6. Il ressort des pièces du dossier qu'au cours de cette réunion, Mme B... a fondu en larmes, " exprimant sa colère et sa souffrance ", après que M. A... a pris la parole pour évoquer le rôle de l'assistante sociale au sein du SPIP et attribuer les problèmes d'orientation des dossiers au non-respect, par Mme B..., des limites imposées par sa fiche de poste. Toutefois, cette prise de parole, si elle présentait un caractère polémique compte tenu des désaccords persistants ayant précédemment opposés son auteur et Mme B... relevait de l'objet même de la réunion. En outre, si l'appelante soutient, en s'appuyant sur le témoignage d'une autre représentante de son syndicat, que les propos de M. A... la mettant en cause constituaient un " discours délétère, injurieux et diffamatoire " caractérisant une " agression verbale ", cette allégation n'est assortie d'aucune précision mais est, au contraire, directement contredite par les attestations établies les 25 et 26 mars 2019 par le directeur du SPIP des Pyrénées-Atlantiques et par la cheffe d'antenne du SPIP de Bayonne. Selon ces attestations, dont l'appelante ne conteste pas sérieusement le caractère probant, Mme B... a spontanément éclaté en sanglots dès le début de la prise de parole de M. A..., lequel s'est interrompue à sa demande, alors même que celui-ci, tout en affirmant sa position, s'exprimait de façon posée et n'avait ni agressé verbalement l'intéressée ni utilisé des termes insultants à son égard. Ainsi, cette prise de parole, qui ne présentait aucun caractère de soudaineté ou de brutalité, ne constituait pas un évènement susceptible d'être qualifié d'accident de service, quels que soient les effets qu'il a pu produire sur l'agent.

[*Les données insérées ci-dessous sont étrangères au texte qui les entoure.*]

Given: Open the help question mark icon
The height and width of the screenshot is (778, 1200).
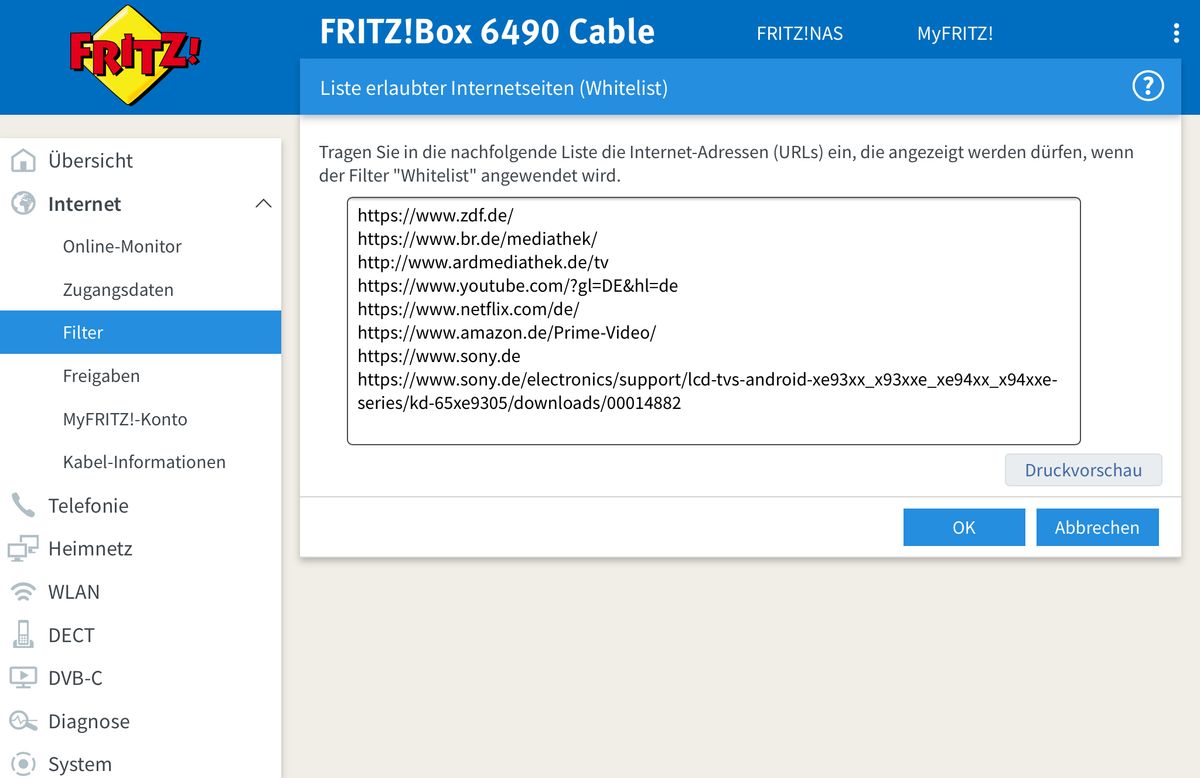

7. Dans ces conditions, nonobstant les conclusions des deux experts sollicités par la commission de réforme et l'avis favorable à l'imputabilité rendu par cette dernière, Mme B... n'est pas fondée à soutenir que le directeur interrégional des services pénitentiaires de Bordeaux aurait fait une inexacte application des dispositions précitées de l'article 34 de la loi du 11 janvier 1984, seules applicables à sa situation, en considérant que la maladie dont elle souffre ne pouvait être déclarée imputable à l'accident du 8 avril 2018.

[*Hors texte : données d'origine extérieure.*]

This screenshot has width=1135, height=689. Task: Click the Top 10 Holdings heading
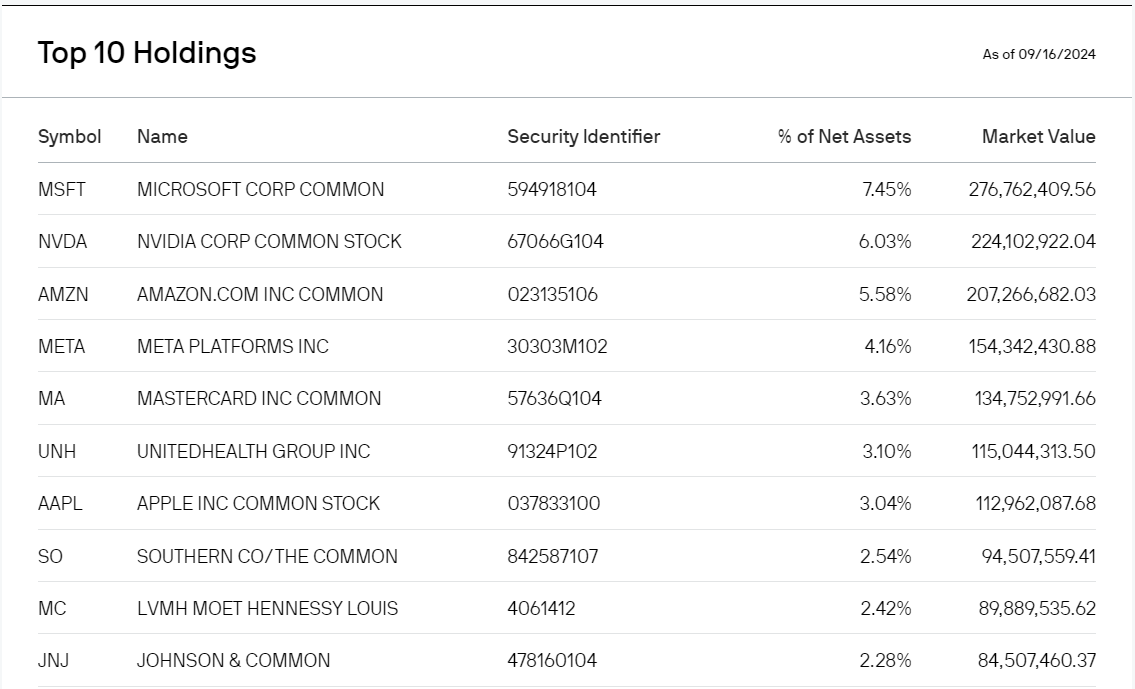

8. En second lieu, la décision en litige du 11 juillet 2019 ne statue que sur la demande de Mme B... tendant à ce que le syndrome dépressif dont elle est atteinte soit reconnu imputable à l'accident qu'elle estime avoir subi le 6 avril 2018. Par suite, l'appelante, qui n'établit ni même ne soutient avoir présenté une demande tendant à l'imputabilité de cette maladie à l'exercice de ses fonctions ou à ses conditions de travail, ne peut pas utilement soutenir, à titre subsidiaire et pour la première fois en appel, que cette décision doit être annulée au motif que l'apparition de ce syndrome dépressif aurait, en réalité, été causé, par le harcèlement moral dont elle serait victime depuis l'année 2017.

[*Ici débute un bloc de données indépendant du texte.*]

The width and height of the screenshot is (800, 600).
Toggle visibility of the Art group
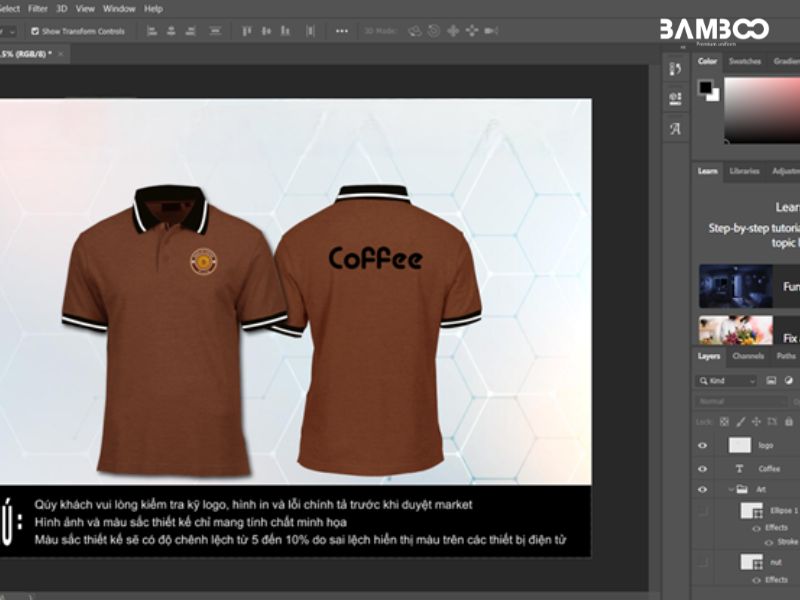(702, 490)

9. Il résulte de ce qui précède que Mme B... et le syndicat CFDT Interco 64, sans qu'il soit besoin de statuer sur la recevabilité de la requête en tant qu'elle émane de ce dernier, ne sont pas fondés à soutenir que c'est à tort que, par le jugement attaqué, les premiers juges ont rejeté la demande de Mme B... tendant à l'annulation de la décision du 11 juillet 2019 par laquelle le directeur interrégional des services pénitentiaires de Bordeaux a refusé de reconnaître l'imputabilité au service d'un accident du 6 avril 2018. Par suite, la requête doit être rejetée, y compris ses conclusions à fin d'injonction et celles tendant à l'application des dispositions de l'article L. 761-1 du code de justice administrative.

DÉCIDE :

Article 1er : La requête est rejetée.

Article 2 : Le présent arrêt sera notifié à Mme C... B..., au syndicat CFDT Interco 64 et au garde des sceaux, ministre de la justice.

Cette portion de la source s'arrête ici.